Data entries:
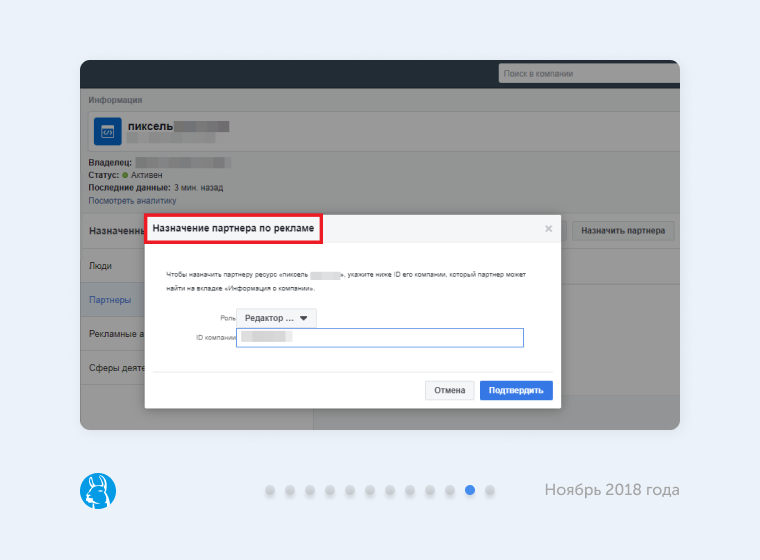Jump to the first slide dot
This screenshot has width=760, height=560.
click(x=270, y=490)
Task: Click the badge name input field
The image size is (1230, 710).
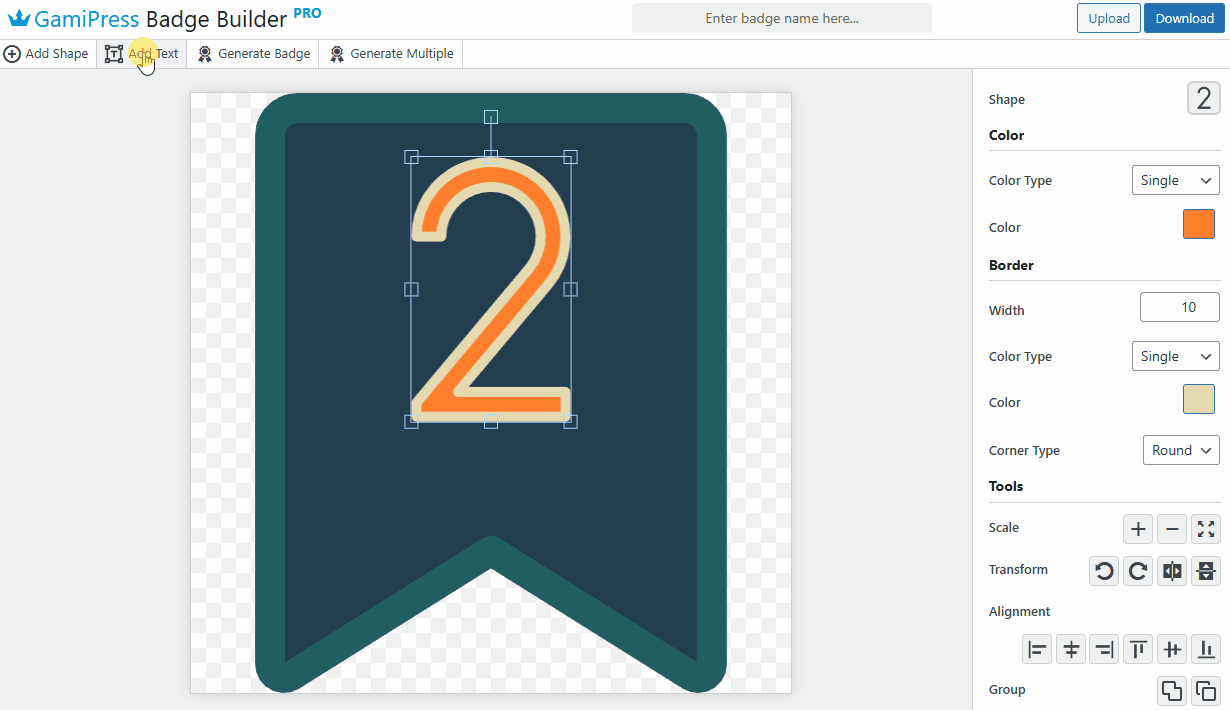Action: click(x=781, y=18)
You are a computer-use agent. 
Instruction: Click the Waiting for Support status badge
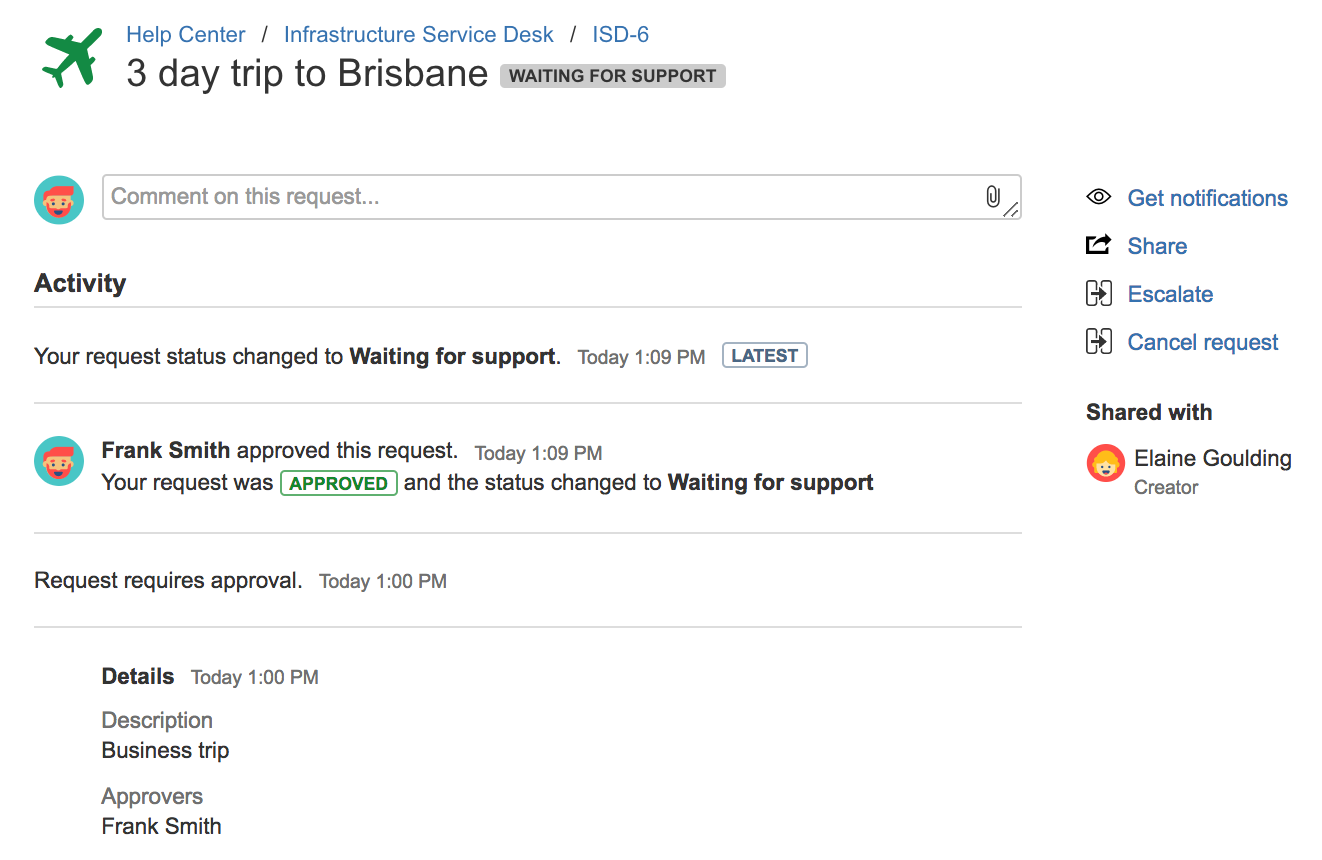612,76
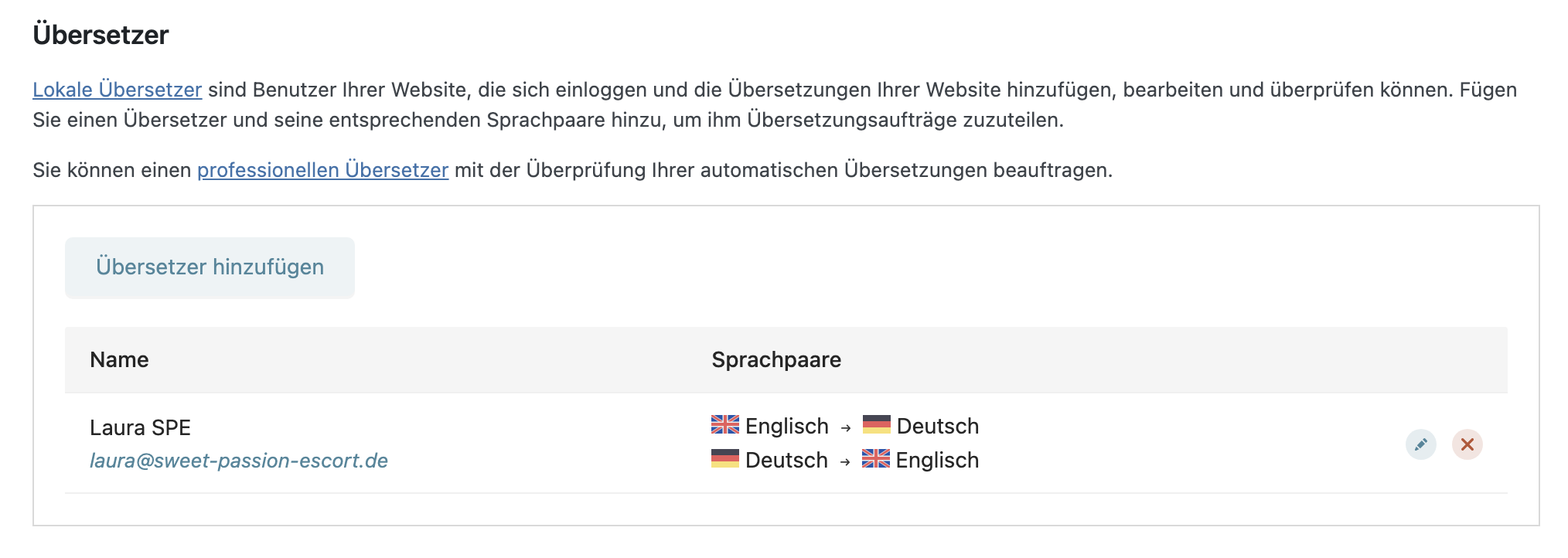Click the Englisch label in second language pair
The width and height of the screenshot is (1568, 558).
(x=937, y=461)
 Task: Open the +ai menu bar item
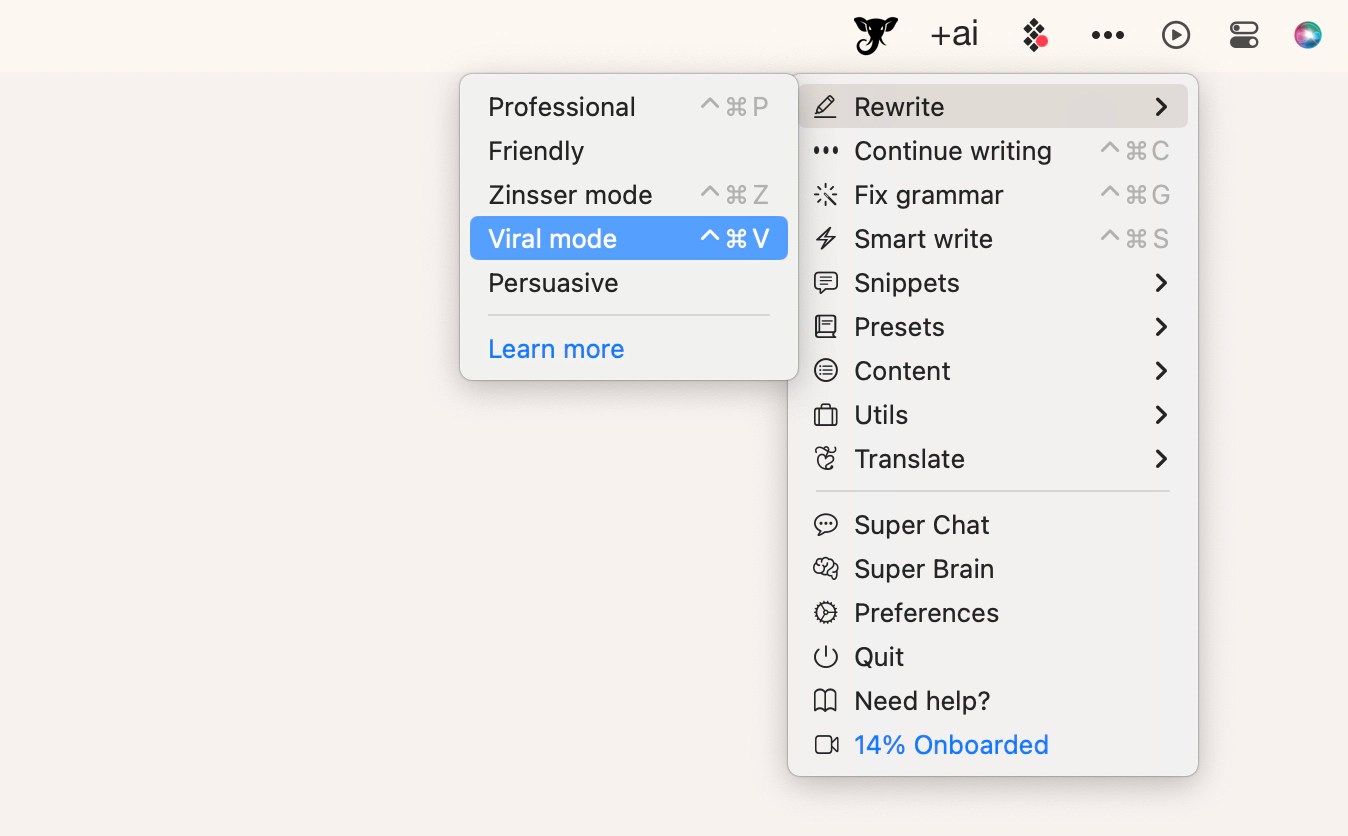(x=954, y=35)
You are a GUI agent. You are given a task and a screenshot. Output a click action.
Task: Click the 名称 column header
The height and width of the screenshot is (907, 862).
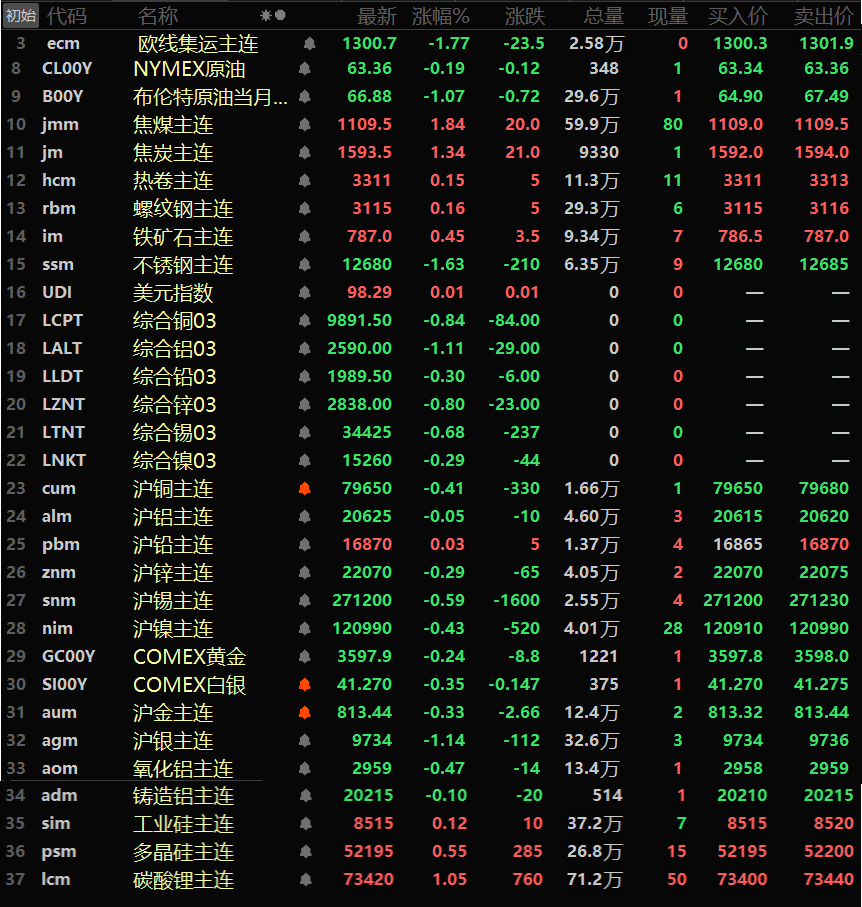click(x=157, y=16)
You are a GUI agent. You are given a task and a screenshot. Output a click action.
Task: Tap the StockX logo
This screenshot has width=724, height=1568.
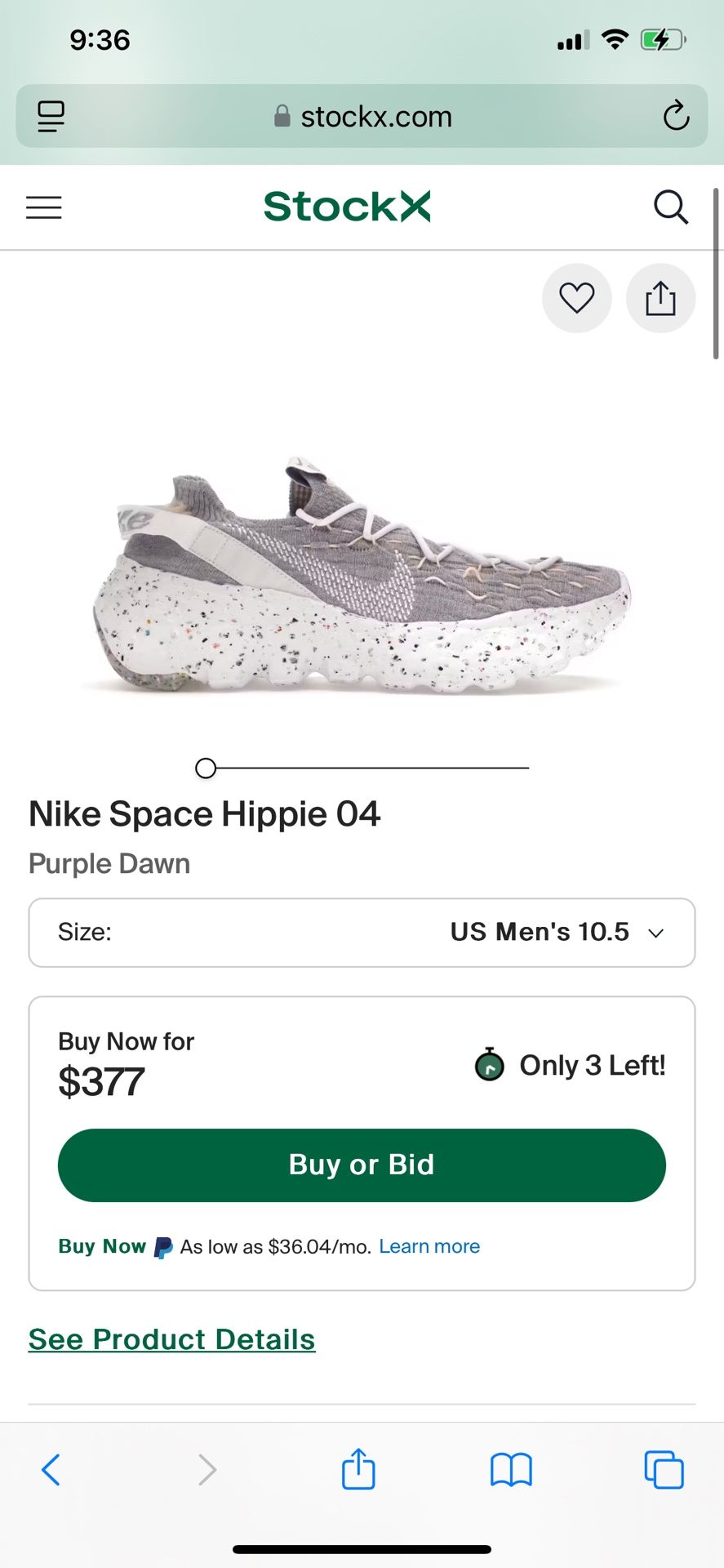347,207
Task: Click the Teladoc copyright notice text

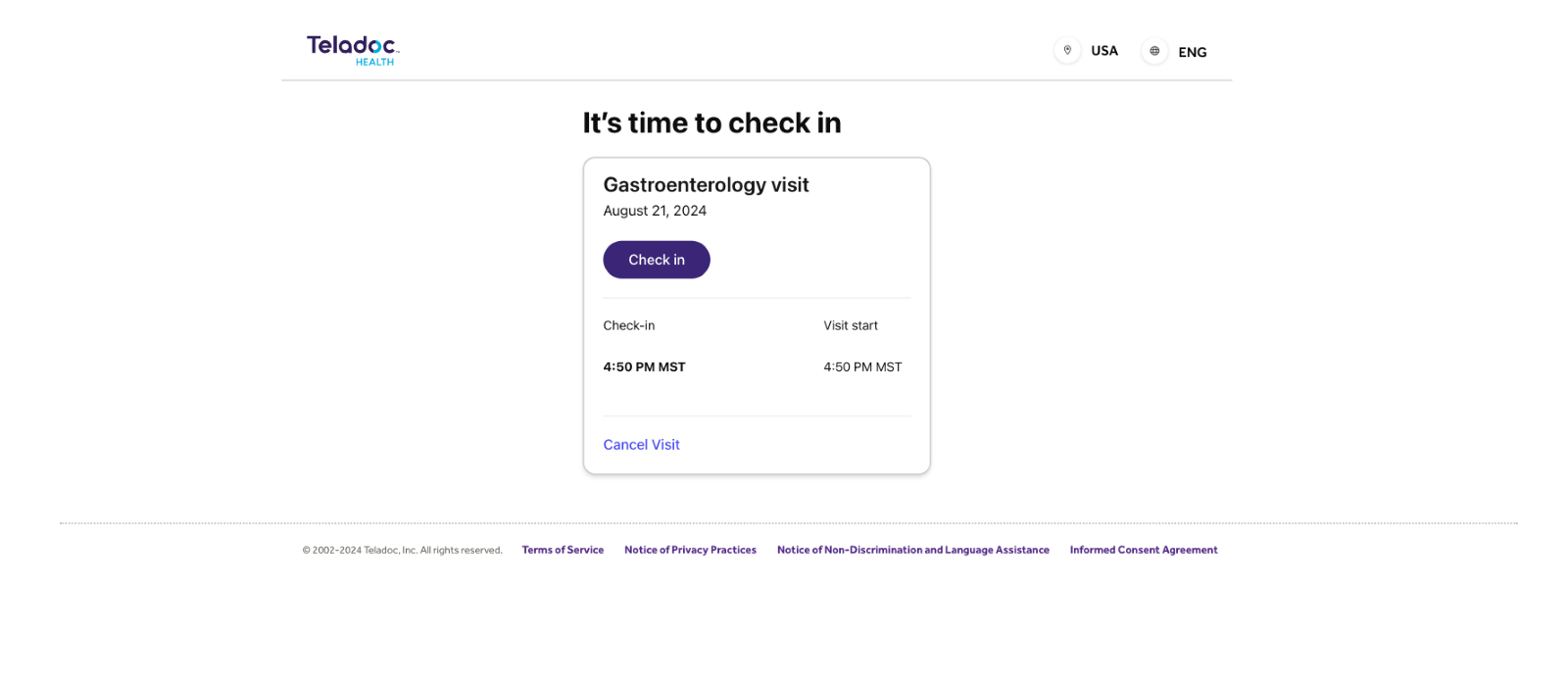Action: (x=402, y=550)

WORK INSTRUCTION:
From the line containing "Task: Click the badge name input field" down to the end of the data above, reproduce each line exactly; no pictures.

SOLUTION TO THE PROBLEM:
Task: Click the badge name input field
The image size is (1230, 710).
Action: click(x=781, y=18)
You are a computer-use agent. 
Instruction: Click the Waiting for Support status badge
612,76
Click the Englisch label in second language pair
The width and height of the screenshot is (1568, 558).
(x=937, y=461)
 Task: Open the +ai menu bar item
(x=954, y=35)
You are a GUI agent. You are given a task and a screenshot. Output a click action.
Task: Click the 名称 column header
The height and width of the screenshot is (907, 862).
click(x=157, y=16)
You are a GUI agent. You are given a task and a screenshot. Output a click action.
Task: Tap the StockX logo
This screenshot has width=724, height=1568.
347,207
Task: Click the Teladoc copyright notice text

Action: (x=402, y=550)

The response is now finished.